*Your task*
Please format the material below, from its start through the line containing "Open the user management", as a JSON list of strings with one string per line. Leave out blank lines.

*Given records*

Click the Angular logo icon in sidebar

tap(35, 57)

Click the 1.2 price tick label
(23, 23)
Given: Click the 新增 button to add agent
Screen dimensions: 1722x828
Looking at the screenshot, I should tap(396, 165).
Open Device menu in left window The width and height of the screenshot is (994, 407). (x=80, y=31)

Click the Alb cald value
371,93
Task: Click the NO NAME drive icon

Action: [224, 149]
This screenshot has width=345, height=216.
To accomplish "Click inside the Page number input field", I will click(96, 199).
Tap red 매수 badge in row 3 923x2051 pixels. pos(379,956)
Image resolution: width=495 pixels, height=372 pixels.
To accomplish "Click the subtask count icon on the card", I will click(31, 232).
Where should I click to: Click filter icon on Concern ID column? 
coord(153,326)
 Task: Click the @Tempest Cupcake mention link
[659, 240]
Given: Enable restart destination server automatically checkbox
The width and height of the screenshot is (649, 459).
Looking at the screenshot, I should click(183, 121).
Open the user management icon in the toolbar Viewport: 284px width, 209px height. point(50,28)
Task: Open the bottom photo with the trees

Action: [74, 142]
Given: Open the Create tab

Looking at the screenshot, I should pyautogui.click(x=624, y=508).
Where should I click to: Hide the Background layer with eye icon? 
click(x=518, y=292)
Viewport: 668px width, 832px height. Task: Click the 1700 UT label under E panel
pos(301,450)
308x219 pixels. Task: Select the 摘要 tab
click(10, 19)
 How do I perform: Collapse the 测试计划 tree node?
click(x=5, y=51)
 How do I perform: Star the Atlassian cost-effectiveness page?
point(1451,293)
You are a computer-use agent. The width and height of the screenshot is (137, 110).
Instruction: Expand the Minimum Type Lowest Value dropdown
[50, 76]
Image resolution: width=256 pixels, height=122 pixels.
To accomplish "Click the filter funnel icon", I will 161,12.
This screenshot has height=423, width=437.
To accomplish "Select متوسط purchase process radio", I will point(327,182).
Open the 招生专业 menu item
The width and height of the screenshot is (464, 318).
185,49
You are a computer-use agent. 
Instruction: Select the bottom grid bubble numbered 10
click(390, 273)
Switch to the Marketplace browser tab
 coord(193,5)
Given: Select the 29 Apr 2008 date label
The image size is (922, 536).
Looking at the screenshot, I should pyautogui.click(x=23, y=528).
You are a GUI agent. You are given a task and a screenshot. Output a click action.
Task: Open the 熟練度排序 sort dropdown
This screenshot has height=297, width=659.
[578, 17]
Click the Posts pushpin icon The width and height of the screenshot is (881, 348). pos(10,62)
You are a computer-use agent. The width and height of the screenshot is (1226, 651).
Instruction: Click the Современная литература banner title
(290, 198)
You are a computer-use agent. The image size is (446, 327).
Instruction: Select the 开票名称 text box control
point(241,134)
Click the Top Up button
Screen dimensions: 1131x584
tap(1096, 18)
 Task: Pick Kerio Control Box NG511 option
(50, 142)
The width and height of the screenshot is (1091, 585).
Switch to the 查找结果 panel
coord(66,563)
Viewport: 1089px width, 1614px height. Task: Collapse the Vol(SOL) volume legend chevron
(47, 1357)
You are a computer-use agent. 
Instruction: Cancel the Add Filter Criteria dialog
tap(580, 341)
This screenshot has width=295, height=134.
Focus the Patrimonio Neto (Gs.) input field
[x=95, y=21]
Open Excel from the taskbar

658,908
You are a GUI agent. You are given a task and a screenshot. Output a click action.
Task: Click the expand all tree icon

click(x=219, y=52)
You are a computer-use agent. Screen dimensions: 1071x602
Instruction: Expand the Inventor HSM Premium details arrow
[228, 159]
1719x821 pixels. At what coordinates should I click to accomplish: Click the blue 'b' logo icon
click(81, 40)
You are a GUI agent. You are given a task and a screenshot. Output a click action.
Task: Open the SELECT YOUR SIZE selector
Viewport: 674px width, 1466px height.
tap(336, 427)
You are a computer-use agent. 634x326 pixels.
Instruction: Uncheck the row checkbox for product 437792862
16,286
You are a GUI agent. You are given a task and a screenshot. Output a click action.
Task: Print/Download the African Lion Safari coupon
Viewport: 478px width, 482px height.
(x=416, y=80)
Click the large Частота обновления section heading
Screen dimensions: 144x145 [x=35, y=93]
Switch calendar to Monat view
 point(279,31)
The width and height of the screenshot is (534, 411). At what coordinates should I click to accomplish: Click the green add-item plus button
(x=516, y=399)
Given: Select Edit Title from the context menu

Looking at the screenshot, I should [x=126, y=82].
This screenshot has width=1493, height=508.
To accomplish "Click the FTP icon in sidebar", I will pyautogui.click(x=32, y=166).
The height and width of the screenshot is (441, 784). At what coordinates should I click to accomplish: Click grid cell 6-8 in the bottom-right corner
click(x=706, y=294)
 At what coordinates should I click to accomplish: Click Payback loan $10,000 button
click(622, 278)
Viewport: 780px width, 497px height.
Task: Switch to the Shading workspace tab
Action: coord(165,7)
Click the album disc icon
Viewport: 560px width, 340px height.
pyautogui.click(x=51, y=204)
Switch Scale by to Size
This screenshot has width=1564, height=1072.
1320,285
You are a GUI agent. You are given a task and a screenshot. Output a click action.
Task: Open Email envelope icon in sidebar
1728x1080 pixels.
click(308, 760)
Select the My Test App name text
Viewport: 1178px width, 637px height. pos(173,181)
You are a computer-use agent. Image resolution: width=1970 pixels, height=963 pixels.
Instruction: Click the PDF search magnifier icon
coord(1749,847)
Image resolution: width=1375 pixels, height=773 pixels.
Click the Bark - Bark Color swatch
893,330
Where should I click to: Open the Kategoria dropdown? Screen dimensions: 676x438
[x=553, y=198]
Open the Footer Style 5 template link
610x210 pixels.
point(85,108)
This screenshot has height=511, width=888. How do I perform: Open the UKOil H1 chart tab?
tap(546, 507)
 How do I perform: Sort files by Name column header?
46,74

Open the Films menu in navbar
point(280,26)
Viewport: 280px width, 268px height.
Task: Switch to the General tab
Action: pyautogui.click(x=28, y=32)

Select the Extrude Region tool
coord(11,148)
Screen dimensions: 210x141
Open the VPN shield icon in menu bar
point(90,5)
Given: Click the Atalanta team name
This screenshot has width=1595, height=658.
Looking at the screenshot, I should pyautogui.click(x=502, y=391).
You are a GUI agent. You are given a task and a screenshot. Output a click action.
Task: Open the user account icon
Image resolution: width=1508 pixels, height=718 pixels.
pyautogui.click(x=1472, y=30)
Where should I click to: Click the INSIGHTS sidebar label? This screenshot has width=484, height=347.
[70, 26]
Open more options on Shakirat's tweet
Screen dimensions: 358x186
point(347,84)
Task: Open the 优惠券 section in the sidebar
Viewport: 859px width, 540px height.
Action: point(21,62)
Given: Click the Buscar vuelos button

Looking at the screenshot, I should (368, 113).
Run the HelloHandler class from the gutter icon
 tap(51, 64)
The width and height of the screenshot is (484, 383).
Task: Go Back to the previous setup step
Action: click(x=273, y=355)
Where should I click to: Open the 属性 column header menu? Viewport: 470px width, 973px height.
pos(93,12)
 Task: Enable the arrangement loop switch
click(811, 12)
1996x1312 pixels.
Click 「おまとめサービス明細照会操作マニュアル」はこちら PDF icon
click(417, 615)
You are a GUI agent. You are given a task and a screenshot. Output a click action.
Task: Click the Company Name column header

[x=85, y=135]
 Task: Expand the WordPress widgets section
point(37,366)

*Solution for this exercise*
[
  "Click the Angular logo icon in sidebar",
  "tap(35, 57)",
  "Click the 1.2 price tick label",
  "(23, 23)",
  "Given: Click the 新增 button to add agent",
  "Screen dimensions: 1722x828",
  "Looking at the screenshot, I should tap(396, 165).",
  "Open Device menu in left window The width and height of the screenshot is (994, 407). (x=80, y=31)",
  "Click the Alb cald value",
  "371,93",
  "Task: Click the NO NAME drive icon",
  "Action: [224, 149]",
  "This screenshot has width=345, height=216.",
  "To accomplish \"Click inside the Page number input field\", I will click(96, 199).",
  "Tap red 매수 badge in row 3 923x2051 pixels. pos(379,956)",
  "Image resolution: width=495 pixels, height=372 pixels.",
  "To accomplish \"Click the subtask count icon on the card\", I will click(31, 232).",
  "Where should I click to: Click filter icon on Concern ID column? ",
  "coord(153,326)",
  " Task: Click the @Tempest Cupcake mention link",
  "[659, 240]",
  "Given: Enable restart destination server automatically checkbox",
  "The width and height of the screenshot is (649, 459).",
  "Looking at the screenshot, I should click(183, 121).",
  "Open the user management icon in the toolbar Viewport: 284px width, 209px height. point(50,28)"
]